In my experience, at the beginner level the most important thing is getting a
good grasp on phonics and learning some vocabulary. But once a student is even
lower intermediate it's a way better to spend time doing Extensive Reading
instead of vocab drills. Extensive Reading—reading that is easy enough no
dictionary is needed—is still great for building vocabulary, and it teaches
colocations, grammar and the target language's culture, too. As ER builds up
vocabulary, more and more radio and podcasts become comprehensible. In the
long run, lots and lots of input (both reading and listening) and
opportunities to use the language extemporaneously in real life is pretty much
assured to lead to full bilingual proficiency.

The interesting thing about this app, is it just might allow students to
transition from more formal study and into Extensive Reading at an earlier
point than they otherwise would. The risk is that students would continue
choosing books with a lot of words they don't understand and rob themselves of
actually "reading" in its natural sense.

------
jliechti1
I've done my own manual version of this kind of service to learn Chinese.
Would definitely pay for something like this!

The biggest problem for me is the availability of Chinese audio books
(specifically, non-abridged versions - anyone have recommended sources?) When
your reading level is high enough to read novels, the English translation is
no longer that important - if I could just get the Chinese audio and text I
would be really happy.
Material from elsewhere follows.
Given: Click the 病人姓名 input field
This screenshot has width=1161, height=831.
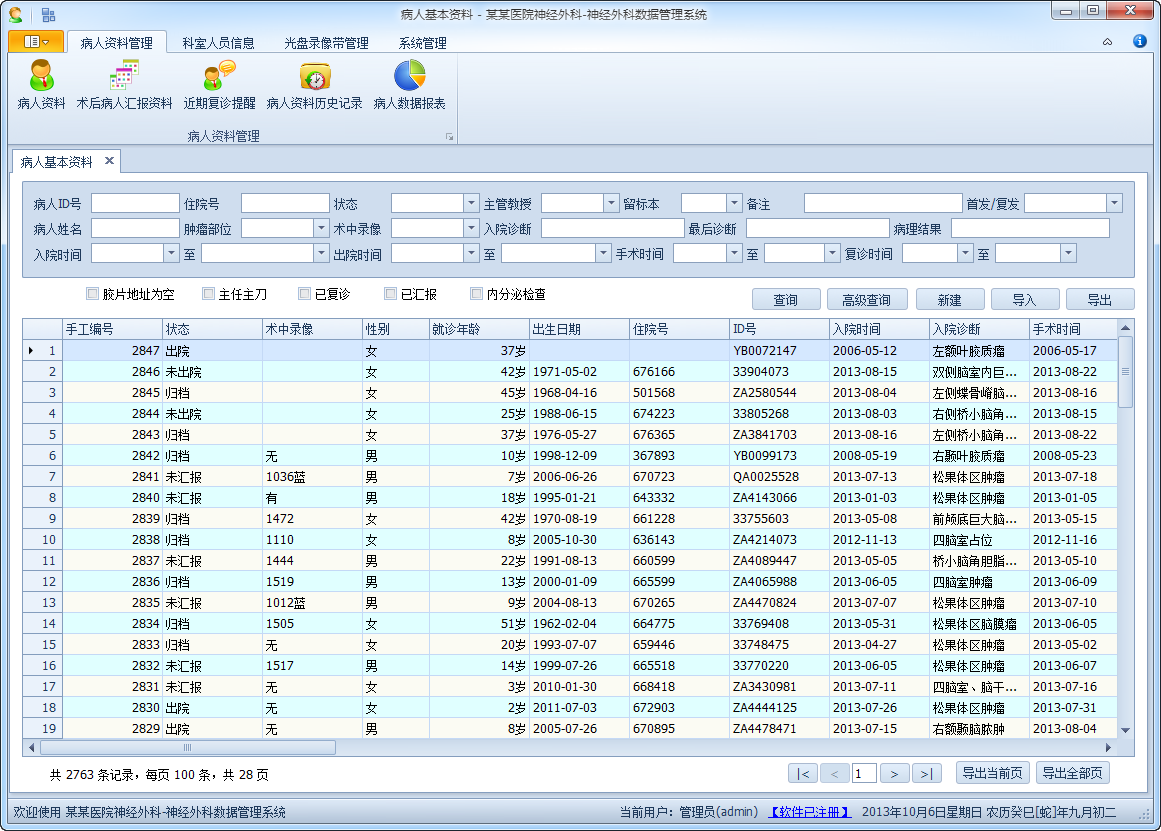Looking at the screenshot, I should click(x=135, y=228).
It looks like this is targeted at beginners. Not sure
how helpful it will be for them, but I see a lot of potential for more
intermediate/advanced learners. There's always that gap in language learning
between text books and real texts that has to be overcome. I think this kind
of service could be great for that.

Right now I'm reading Tian Long Ba Bu (天龍八部), and have gone through the first
200 pages like this (simultaneous reading/listening), and it's been really
helpful.

Also, a feature request: give an option to display the text in Traditional or
Simplified Chinese. There are browser extension to use this, but it'd me more
convenient to not have to use it on every page.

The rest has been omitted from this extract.